Starting this week, USA will no longer air any of its original dramas on Friday nights but will start putting new shows at 10 p.m. ET on Tuesday and Wednesday, nights that had previously been reserved for reruns of network shows like "NCIS."
The season premiere of "White Collar" on Tuesday starts the new schedule. "Psych" will start on Wednesdays on Jan. 27.
USA will be trading away a signature Friday night where shows like "Monk" thrived for several years, in favor of two nights when more people generally are watching television.
"We decided it was time to take some risks," said Bonnie Hammer, the network's chief executive. "Being complacent was never going to teach us anything."
Hammer said she has a 16-year-old son who has asked her mom why "White Collar" was on Friday nights, saying his friends would otherwise watch the show.
Instead, they're out. Or, like many adults, they're catching up on what was recorded that week on DVR.
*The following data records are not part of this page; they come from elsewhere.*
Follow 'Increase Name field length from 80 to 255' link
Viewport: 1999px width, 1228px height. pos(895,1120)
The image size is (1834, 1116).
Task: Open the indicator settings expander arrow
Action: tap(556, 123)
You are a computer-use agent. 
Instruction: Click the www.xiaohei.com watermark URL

Those are some reasons why the bigger broadcast networks have de-emphasized Fridays over the past few years. USA has used that to its advantage by offering some of its most popular programs that night as an alternative.
The struggles of corporate sister NBC with the just-canceled "Jay Leno Show" also convinced USA that more people interested in drama series might be available at 10 p.m. on weeknights, Hammer said. Both companies are owned by NBC Universal.
USA also programs original shows on Sundays, where "Law & Order: Criminal Intent" and "In Plain Sight" are most likely to land. The popular WWE professional wrestling airs on Mondays, and the original show "Burn Notice" will stay on Thursdays, with new episodes beginning this week.
The typical strategy for cable networks is to build on successes, not fiddle with them. Walking away from Friday nights could be a risky move for USA, said Marc Berman, a television analyst for Media Week Online.
"You don't want to break up something that works," Berman said. "You want to accentuate what's working."
"White Collar" was also the first new show that USA has begun in the middle of the broadcast TV season. Usually cable networks try for months when broadcasters aren't airing their own originals in order to get more attention.
USA, in other words, is starting to act like a broadcast network.
"We're always nervous that we could lose the crown," Hammer said. "We're always nervous that our operating profit could slide. I think it's the nervousness and the worry that it won't last forever that keeps us working so hard."